◆ ASSIGNED TASK: Across the material that follows, tally each line in which "pixels" occurs, and state the total alone.

*** RECORDS SHOWN ***

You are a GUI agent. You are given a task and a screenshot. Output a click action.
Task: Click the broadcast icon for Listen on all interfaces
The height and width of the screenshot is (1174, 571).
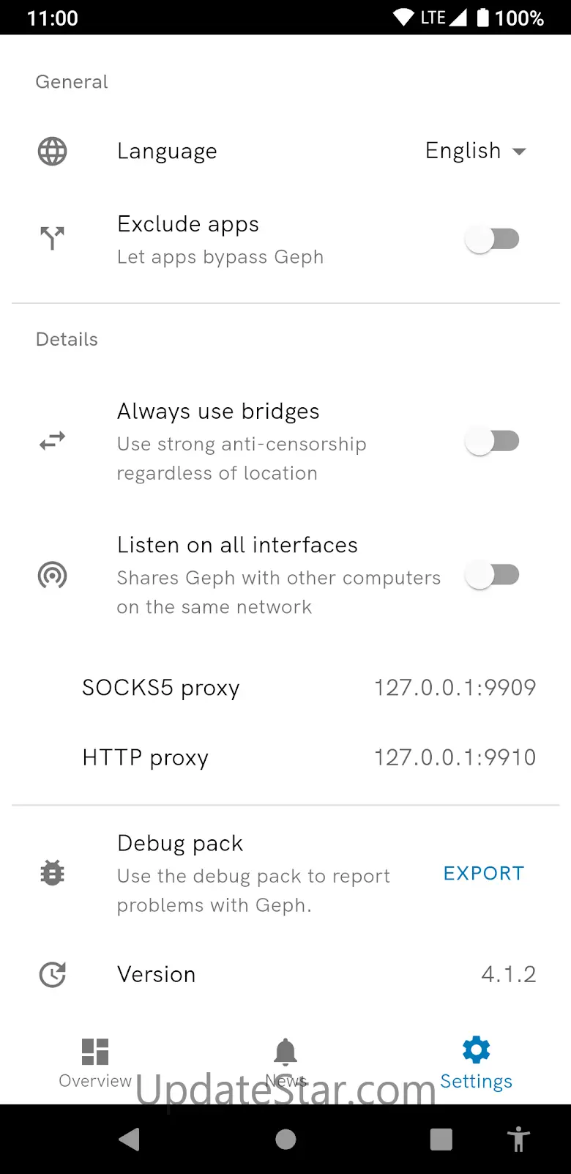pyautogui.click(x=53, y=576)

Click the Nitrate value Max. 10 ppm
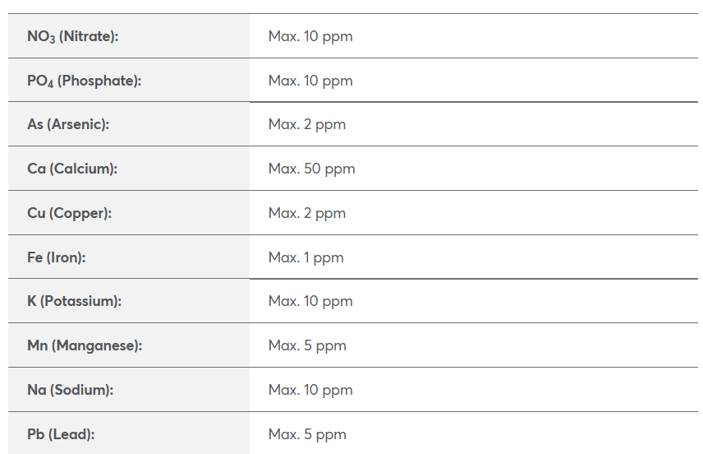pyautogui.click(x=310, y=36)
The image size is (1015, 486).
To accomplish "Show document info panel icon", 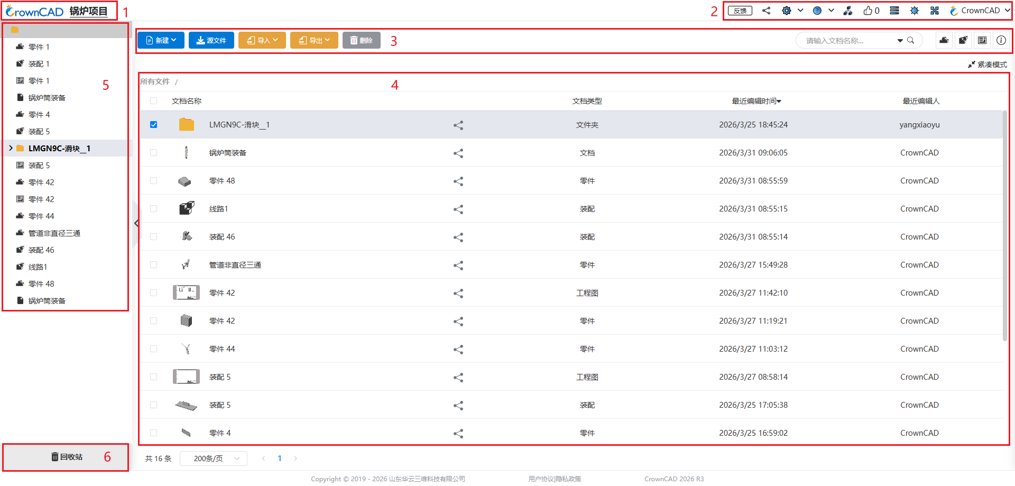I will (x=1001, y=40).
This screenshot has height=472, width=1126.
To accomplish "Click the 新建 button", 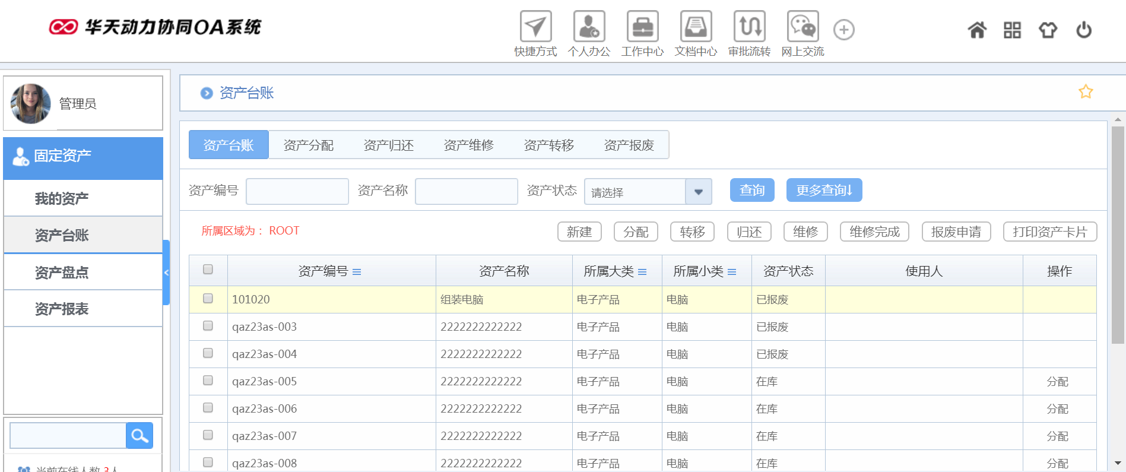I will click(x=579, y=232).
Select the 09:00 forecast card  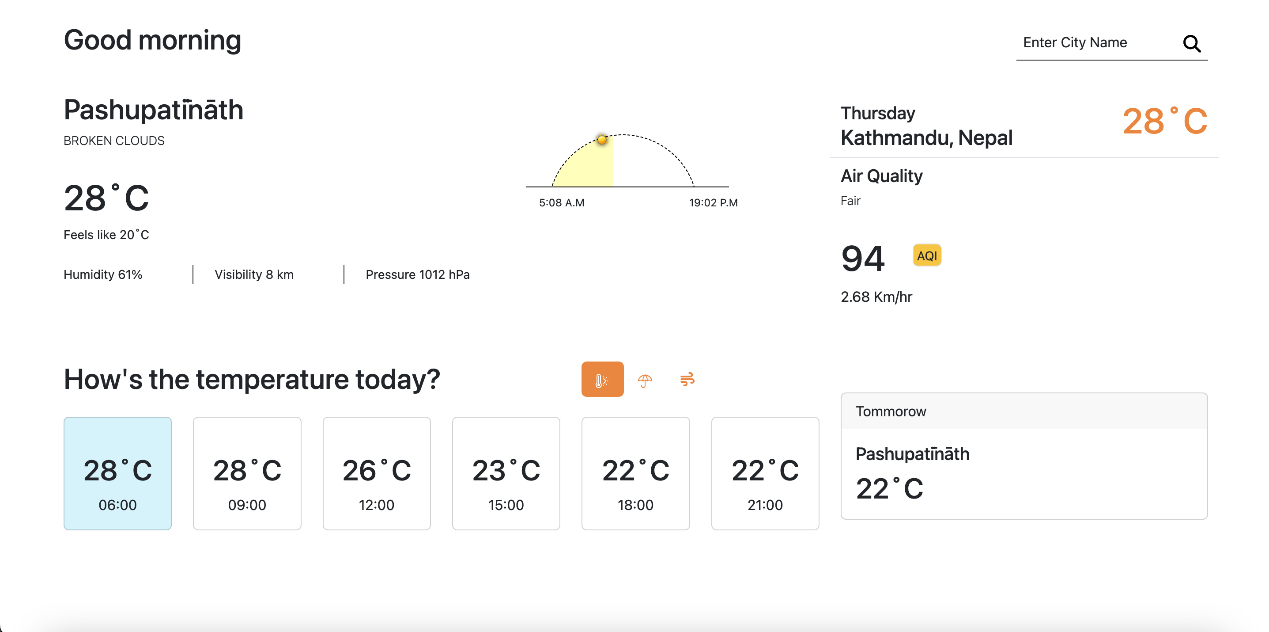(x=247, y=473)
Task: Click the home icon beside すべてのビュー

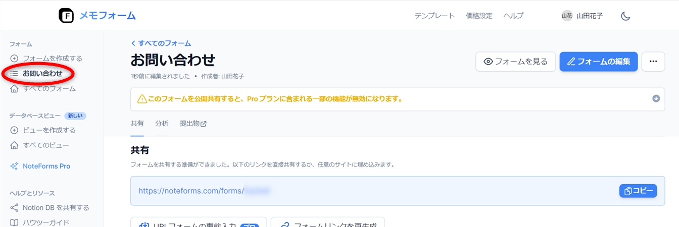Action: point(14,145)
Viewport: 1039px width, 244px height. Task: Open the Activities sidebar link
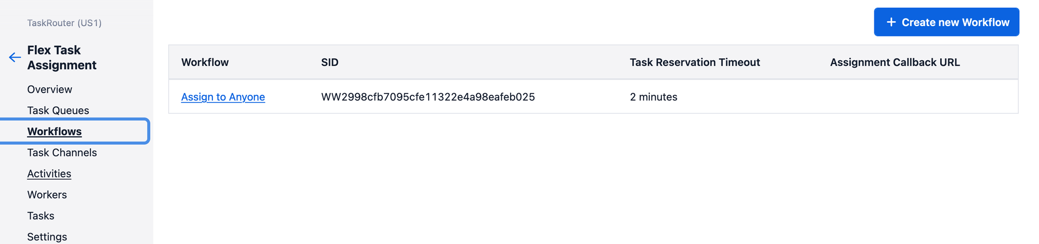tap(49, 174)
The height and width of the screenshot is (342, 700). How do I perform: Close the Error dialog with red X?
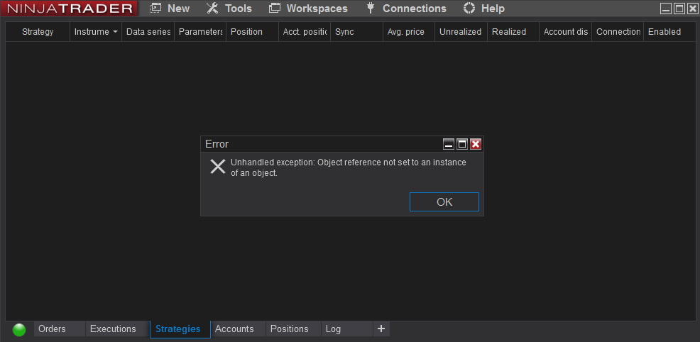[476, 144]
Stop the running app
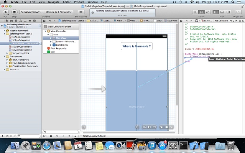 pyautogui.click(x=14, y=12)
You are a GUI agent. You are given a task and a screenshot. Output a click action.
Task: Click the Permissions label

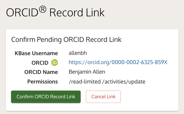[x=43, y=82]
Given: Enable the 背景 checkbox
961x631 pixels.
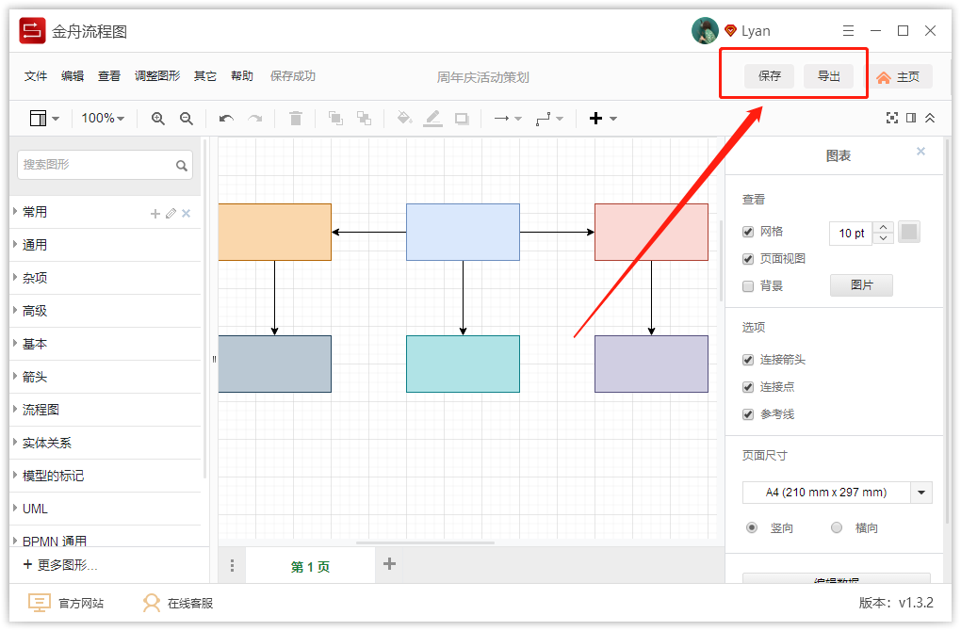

*** End of RECORDS SHOWN ***
*** RECORDS SHOWN ***

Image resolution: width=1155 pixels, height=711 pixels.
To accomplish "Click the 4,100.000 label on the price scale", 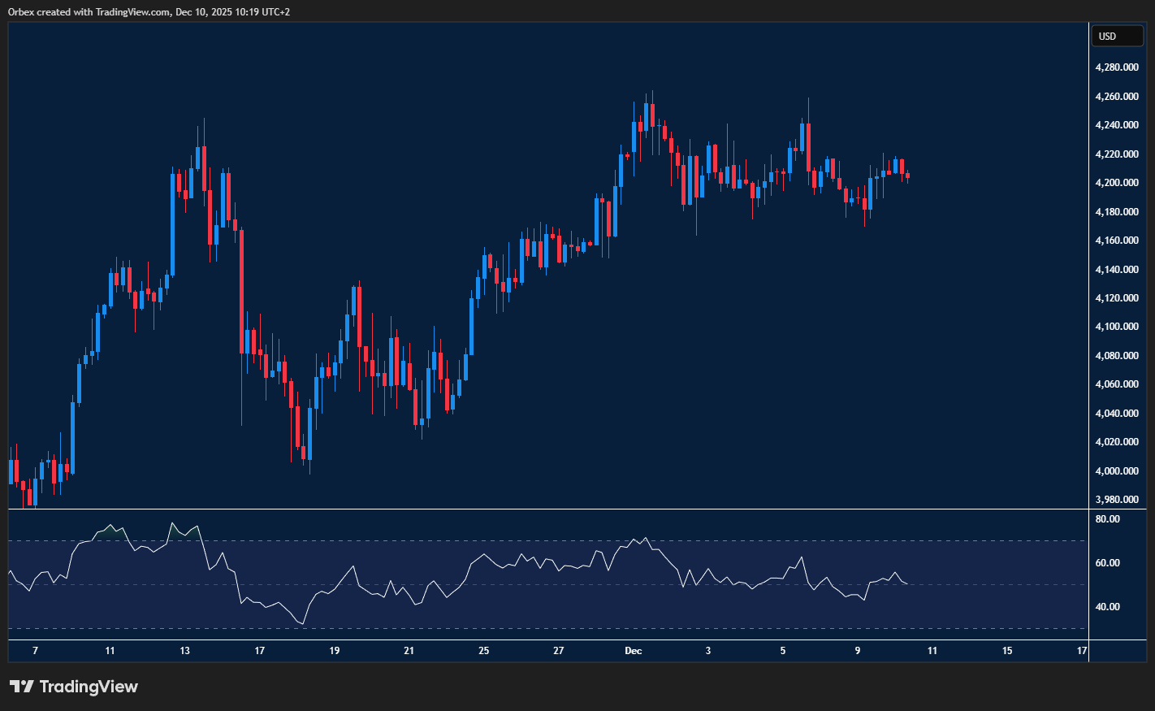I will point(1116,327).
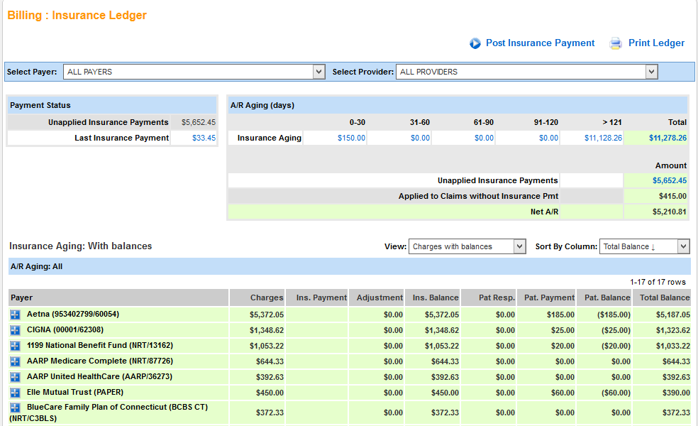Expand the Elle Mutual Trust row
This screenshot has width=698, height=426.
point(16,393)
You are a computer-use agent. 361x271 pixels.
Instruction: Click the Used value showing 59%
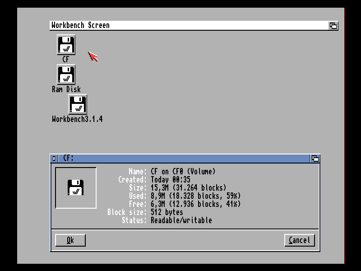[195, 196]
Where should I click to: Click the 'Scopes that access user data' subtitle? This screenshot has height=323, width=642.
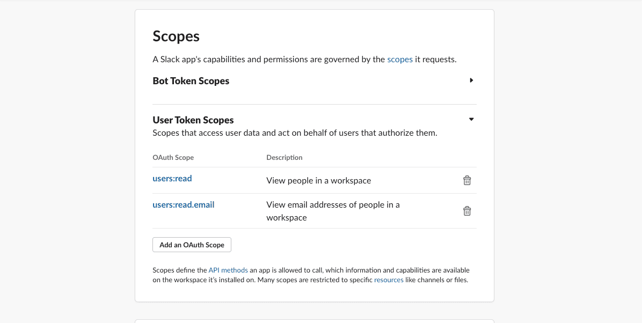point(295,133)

*** End of RECORDS SHOWN ***
*** RECORDS SHOWN ***

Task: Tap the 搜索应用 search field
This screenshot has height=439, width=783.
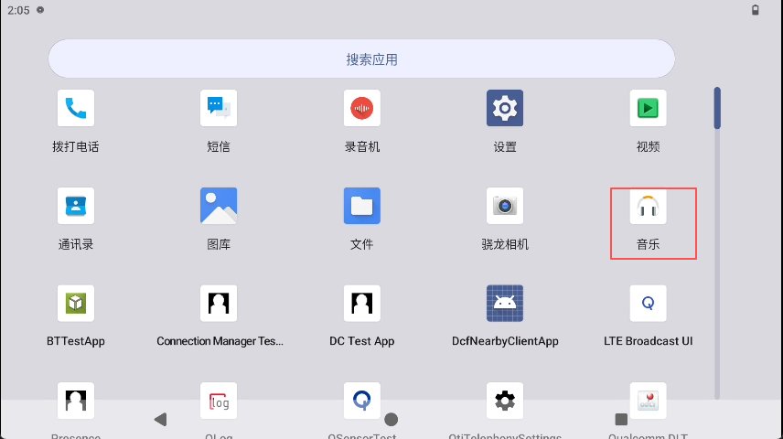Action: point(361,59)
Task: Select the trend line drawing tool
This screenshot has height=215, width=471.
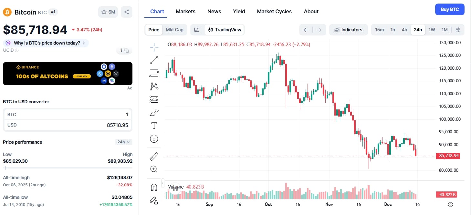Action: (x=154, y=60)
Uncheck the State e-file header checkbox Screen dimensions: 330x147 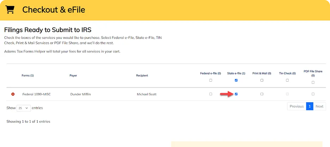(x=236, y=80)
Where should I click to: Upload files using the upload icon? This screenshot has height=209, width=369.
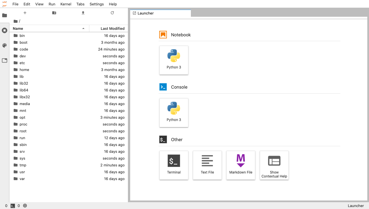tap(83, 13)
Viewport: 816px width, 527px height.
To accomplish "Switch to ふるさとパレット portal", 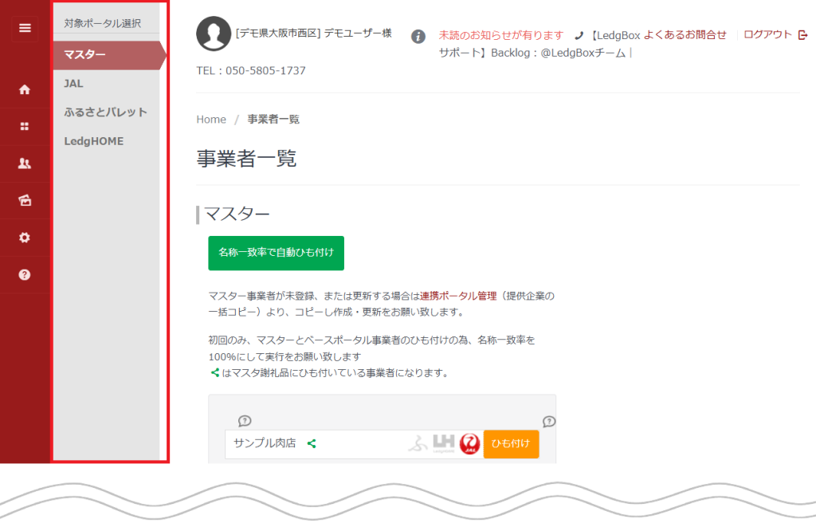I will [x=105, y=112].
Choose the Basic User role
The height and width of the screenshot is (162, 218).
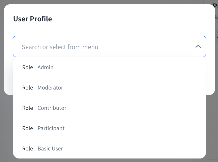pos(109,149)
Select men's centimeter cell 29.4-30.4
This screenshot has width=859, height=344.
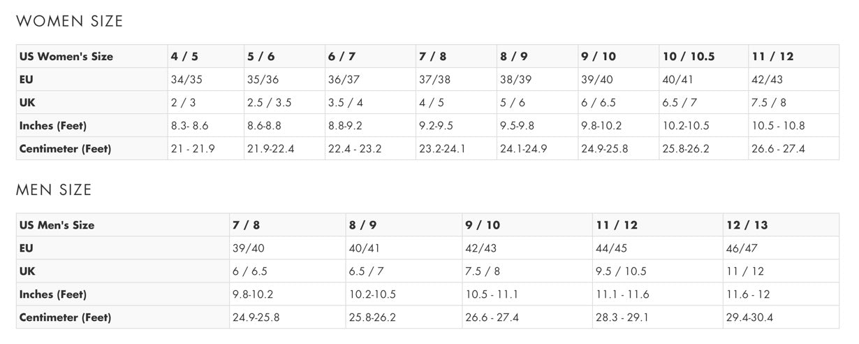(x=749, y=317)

*** End of RECORDS SHOWN ***

◆ SOLUTION: 3